■ **Exercise**
When a line of the entries contains "will", please list that line.

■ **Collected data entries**

++++++++

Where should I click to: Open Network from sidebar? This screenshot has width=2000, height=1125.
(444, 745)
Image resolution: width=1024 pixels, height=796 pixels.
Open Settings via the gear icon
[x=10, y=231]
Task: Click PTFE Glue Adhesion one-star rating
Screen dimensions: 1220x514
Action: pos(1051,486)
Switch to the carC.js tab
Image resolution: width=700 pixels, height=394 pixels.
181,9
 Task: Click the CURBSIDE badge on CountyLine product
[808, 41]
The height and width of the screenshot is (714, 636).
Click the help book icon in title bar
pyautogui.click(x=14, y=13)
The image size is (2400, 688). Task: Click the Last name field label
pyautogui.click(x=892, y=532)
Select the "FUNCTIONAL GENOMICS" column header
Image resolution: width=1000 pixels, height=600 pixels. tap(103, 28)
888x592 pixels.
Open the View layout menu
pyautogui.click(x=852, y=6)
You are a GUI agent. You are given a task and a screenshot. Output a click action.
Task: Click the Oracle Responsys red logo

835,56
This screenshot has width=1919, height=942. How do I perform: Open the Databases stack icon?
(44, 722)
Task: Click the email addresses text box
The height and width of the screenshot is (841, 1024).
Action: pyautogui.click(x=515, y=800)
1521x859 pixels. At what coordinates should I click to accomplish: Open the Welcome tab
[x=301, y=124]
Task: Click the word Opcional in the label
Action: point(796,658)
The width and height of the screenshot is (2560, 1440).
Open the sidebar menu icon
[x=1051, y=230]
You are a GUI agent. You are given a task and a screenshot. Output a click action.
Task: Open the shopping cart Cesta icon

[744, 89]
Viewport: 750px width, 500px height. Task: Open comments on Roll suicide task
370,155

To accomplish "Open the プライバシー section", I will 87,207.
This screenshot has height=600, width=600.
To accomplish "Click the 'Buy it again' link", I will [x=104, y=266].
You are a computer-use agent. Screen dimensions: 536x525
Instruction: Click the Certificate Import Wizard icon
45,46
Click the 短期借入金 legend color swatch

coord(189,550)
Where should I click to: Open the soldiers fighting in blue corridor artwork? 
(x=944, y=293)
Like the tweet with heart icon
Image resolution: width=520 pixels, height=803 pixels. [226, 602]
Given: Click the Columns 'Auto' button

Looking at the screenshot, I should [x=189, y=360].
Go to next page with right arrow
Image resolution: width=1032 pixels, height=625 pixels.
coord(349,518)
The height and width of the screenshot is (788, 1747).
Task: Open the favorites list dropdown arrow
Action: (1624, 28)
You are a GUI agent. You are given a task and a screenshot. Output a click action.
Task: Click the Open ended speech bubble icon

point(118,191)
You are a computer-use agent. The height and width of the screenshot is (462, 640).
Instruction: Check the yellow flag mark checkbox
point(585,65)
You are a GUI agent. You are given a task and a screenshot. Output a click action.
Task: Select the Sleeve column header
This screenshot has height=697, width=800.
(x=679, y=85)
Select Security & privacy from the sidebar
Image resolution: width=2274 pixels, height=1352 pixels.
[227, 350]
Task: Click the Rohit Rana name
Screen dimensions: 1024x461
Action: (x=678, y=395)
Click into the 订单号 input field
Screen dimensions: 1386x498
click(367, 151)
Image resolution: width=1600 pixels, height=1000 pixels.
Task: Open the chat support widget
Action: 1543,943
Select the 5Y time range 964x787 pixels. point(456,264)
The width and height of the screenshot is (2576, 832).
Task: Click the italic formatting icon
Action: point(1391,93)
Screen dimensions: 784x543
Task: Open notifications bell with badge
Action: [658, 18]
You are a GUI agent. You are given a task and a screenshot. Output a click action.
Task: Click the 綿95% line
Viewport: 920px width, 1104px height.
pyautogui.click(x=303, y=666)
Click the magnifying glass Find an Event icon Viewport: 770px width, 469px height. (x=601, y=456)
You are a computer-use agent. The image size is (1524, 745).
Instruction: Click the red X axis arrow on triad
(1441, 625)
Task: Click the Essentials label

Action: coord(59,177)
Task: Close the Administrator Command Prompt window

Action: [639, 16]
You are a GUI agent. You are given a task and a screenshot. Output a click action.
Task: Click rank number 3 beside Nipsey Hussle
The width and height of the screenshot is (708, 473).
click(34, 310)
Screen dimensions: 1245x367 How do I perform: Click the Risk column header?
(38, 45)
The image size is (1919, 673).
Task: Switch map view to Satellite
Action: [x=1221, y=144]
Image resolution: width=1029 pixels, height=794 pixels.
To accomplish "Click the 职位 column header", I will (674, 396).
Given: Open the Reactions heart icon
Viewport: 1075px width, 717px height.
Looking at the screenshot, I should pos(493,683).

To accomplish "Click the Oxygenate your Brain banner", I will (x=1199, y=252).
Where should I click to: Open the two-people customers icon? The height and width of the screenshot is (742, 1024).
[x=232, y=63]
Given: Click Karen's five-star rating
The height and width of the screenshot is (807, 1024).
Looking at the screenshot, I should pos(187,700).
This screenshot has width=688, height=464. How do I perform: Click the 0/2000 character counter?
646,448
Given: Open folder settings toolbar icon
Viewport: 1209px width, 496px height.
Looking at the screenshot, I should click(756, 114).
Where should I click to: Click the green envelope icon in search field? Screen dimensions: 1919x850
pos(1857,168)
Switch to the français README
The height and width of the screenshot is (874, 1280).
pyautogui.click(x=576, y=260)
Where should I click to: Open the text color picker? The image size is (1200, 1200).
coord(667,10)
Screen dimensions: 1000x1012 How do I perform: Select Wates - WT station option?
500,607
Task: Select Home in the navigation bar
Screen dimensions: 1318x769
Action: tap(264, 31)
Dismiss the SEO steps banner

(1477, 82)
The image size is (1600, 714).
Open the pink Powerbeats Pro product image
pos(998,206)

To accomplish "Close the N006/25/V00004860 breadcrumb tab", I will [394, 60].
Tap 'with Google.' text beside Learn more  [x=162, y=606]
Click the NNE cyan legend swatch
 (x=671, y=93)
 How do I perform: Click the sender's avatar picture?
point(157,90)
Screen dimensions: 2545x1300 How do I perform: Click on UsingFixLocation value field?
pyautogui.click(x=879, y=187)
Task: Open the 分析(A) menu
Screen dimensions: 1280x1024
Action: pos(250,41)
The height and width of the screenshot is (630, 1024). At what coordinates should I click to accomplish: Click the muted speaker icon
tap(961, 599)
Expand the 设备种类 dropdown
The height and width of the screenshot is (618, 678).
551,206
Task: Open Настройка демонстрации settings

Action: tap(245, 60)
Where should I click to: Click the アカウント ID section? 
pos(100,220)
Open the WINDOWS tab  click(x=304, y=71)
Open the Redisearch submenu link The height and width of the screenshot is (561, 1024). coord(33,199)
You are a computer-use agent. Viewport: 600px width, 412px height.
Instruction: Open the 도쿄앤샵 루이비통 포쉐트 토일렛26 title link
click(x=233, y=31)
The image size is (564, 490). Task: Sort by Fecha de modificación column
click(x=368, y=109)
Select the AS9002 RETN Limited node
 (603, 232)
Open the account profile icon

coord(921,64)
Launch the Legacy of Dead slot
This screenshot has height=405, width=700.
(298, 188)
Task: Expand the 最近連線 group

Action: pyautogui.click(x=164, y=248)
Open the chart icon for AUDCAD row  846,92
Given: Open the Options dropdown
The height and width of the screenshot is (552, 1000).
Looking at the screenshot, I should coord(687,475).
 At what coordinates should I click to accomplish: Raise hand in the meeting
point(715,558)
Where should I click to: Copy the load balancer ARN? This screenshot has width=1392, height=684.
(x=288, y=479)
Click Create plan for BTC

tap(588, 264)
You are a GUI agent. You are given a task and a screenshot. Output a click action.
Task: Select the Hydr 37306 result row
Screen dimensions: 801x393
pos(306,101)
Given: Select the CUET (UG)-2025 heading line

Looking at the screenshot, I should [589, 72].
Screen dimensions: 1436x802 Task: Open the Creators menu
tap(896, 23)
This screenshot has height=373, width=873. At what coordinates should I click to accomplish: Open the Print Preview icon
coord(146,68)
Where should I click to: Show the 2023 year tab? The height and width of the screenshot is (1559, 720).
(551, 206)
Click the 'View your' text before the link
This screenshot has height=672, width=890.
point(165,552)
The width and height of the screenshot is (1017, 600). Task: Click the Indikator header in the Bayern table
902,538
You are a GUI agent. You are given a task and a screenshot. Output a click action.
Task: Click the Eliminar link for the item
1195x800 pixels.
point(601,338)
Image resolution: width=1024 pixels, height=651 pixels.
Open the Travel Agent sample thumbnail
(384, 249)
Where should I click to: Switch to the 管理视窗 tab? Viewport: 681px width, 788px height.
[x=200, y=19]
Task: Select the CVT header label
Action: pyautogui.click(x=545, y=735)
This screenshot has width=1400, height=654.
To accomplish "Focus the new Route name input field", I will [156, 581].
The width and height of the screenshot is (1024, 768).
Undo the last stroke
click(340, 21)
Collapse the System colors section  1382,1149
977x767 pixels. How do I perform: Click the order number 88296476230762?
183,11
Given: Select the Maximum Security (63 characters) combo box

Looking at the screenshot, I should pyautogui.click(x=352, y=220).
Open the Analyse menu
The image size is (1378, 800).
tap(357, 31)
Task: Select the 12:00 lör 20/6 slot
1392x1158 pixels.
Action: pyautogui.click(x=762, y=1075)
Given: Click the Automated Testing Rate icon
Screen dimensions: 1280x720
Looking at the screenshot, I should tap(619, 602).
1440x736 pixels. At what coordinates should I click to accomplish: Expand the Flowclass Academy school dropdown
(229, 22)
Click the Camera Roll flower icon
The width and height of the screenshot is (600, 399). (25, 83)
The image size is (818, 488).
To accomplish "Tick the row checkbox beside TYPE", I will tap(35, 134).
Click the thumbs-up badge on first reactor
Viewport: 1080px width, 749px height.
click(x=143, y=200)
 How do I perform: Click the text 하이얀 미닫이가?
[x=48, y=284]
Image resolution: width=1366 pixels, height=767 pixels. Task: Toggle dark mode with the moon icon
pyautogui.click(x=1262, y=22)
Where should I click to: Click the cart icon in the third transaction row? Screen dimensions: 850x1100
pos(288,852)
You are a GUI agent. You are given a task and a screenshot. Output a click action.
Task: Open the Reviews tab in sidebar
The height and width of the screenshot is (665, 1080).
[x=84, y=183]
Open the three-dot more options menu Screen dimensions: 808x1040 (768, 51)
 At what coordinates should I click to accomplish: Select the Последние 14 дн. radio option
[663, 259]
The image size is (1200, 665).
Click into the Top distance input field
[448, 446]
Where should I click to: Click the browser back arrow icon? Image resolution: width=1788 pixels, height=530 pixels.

++++++++

■ **Exercise solution**
To accomplish "Open the プライバシー section", I will 87,207.
To accomplish "Click the 'Buy it again' link", I will [x=104, y=266].
To accomplish "Click the 职位 column header", I will (674, 396).
To accomplish "Click the Oxygenate your Brain banner", I will (x=1199, y=252).
To accomplish "Close the N006/25/V00004860 breadcrumb tab", I will [394, 60].
To accomplish "Focus the new Route name input field", I will [156, 581].
To accomplish "Tick the row checkbox beside TYPE", I will tap(35, 134).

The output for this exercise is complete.